Boroda you forget that I've visited most of the places you talk about. I've met the people in question and a few of them I know quite well.
The estonians well enough to know they're not nazi or even overtly nationalistic. The whole country is at least a decade or two still back in the standard of living even though thier economy advanced leaps and bounds immediately the iron curtain rose.
You think people enjoy being bullied by secret police? When they have to be afraid of speaking out thier opinnions? Or not being able to travel freely out of the country?
Not having western products available, only low quality russian substitutes? Having to live in appartment flats that were drawn directly from the party textbook. Empty monuments of insanity, every row of houses INdiscernable from eachother, only competing in the decadence of thier state.

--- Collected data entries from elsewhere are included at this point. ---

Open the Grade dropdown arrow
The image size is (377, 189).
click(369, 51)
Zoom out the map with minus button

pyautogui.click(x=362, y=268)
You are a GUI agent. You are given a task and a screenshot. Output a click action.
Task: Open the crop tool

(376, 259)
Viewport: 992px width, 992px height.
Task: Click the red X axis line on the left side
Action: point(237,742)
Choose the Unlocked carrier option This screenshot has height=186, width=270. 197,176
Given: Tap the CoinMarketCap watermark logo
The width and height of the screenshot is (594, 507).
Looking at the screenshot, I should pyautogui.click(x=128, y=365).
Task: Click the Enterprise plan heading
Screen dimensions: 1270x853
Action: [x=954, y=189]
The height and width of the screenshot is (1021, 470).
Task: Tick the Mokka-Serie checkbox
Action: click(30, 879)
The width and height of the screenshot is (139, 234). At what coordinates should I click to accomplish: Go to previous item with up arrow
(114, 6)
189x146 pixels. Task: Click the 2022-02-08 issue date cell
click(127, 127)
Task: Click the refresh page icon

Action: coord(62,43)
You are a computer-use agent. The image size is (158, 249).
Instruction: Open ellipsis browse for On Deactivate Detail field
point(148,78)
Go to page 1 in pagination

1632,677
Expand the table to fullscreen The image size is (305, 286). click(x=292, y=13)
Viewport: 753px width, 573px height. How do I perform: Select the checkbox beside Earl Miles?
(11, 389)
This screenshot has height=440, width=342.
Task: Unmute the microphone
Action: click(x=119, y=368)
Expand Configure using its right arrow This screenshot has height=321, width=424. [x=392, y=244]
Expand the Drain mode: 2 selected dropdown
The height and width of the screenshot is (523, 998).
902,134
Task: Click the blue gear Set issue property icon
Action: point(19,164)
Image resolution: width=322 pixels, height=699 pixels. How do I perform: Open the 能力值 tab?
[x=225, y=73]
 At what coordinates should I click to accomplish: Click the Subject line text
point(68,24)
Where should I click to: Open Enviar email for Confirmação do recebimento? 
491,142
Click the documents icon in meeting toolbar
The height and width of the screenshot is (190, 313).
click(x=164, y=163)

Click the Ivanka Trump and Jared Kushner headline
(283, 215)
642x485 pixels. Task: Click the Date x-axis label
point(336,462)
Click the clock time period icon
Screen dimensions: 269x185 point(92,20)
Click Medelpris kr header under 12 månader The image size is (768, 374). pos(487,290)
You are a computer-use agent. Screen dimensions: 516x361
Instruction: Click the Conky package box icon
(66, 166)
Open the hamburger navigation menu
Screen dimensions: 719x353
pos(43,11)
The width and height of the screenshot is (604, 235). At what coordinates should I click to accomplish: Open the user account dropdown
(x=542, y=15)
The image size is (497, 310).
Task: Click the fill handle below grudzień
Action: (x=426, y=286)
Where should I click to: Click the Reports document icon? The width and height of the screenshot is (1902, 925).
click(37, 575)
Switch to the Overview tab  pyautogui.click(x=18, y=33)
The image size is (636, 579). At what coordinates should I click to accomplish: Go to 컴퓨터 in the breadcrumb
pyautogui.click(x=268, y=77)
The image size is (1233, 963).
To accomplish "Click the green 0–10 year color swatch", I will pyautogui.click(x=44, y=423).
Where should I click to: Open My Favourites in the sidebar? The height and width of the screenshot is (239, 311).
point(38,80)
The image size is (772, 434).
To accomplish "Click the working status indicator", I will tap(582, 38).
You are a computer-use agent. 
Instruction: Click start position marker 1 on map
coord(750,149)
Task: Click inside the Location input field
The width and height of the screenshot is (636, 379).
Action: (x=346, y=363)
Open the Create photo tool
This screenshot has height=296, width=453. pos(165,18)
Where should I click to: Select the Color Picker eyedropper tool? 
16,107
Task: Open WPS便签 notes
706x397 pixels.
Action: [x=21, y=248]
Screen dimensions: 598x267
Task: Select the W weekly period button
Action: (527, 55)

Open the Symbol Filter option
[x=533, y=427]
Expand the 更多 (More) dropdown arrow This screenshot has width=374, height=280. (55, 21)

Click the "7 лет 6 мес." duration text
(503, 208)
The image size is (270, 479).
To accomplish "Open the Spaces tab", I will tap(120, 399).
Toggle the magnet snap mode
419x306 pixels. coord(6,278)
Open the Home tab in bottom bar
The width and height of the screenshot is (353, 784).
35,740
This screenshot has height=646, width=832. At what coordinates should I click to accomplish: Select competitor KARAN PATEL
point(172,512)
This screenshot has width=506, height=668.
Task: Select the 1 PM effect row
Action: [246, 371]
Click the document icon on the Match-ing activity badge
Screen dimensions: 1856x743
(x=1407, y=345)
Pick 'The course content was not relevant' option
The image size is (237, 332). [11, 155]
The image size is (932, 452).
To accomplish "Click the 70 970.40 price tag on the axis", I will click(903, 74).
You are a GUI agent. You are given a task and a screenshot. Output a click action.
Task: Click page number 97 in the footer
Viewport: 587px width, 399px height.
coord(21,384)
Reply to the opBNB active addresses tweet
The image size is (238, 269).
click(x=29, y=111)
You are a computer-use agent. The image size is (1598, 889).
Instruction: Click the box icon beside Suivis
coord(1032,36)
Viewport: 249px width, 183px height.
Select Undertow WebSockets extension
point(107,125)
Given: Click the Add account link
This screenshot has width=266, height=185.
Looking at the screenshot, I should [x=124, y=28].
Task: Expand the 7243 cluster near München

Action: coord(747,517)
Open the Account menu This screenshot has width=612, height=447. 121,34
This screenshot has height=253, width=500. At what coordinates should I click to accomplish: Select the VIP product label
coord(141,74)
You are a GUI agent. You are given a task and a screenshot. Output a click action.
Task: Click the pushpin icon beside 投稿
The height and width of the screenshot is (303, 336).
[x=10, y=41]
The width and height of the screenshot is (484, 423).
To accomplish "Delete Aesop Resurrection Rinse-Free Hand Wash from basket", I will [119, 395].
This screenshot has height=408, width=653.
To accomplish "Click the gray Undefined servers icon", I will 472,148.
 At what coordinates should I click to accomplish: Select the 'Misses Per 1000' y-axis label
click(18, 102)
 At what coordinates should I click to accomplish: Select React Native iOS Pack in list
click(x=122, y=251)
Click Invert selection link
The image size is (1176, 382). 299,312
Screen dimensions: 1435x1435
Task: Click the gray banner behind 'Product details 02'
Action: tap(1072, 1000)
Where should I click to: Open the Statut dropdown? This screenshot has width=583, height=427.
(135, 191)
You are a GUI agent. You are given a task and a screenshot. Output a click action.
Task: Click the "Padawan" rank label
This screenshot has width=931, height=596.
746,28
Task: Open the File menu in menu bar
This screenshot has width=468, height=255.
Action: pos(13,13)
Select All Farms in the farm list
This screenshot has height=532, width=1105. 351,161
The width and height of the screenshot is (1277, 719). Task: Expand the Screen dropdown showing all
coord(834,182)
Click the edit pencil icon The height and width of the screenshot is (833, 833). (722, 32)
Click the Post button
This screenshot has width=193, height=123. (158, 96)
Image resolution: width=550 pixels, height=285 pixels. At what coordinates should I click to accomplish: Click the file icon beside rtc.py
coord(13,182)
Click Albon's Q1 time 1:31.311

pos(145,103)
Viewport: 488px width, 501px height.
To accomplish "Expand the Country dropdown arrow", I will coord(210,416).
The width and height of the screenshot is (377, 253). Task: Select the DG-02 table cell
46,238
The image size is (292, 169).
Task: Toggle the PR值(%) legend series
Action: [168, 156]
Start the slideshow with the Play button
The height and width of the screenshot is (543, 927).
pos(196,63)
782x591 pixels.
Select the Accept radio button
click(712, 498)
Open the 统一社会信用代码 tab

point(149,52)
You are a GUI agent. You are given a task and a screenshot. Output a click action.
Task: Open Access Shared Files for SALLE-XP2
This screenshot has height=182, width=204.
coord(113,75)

I never really understood it before I walked two blocks in the suburb and realized I got lost. Where ever I looked every house looked the same, repugnant and stale, broken windows hanging on hinges and busted up doors with lada carcasses lying down in the yard. All of the sudden I felt afraid, I realized I was in a world very much different from the one I was used to. In a world of hopeless poverty where each man did nothing but fought for his survival.
In a world where I as a tourist was nothing but a walking target for someone in despair.
Immediately I started locating street names and numbers from the walls of the houses. Most had been ripped off along with anything that a human could possibly reach. Fortunately I saw a landmark from which I could find my way back to the family that was giving me room&board. I didn't even think of it when I left that I should really mark the place I started from to my mind.
This first visit to soviet union occupied estonia left a permanent impression to my mind. Untill that I had seen only stories and movies, none of them came even close to the truth.
For the first time I realized what it was to live in a country that was like a giant prison. People were struggling to keep thier sanity through art and activity. The estonians have always been proud for thier artistic background and central european history. Even though I was young back then, I could see how the situation pressed the people mentally.
Back then I was convinced I saw the worst decadence any place today could have. That changed when I passed the russian border for the first time, about 10 years later.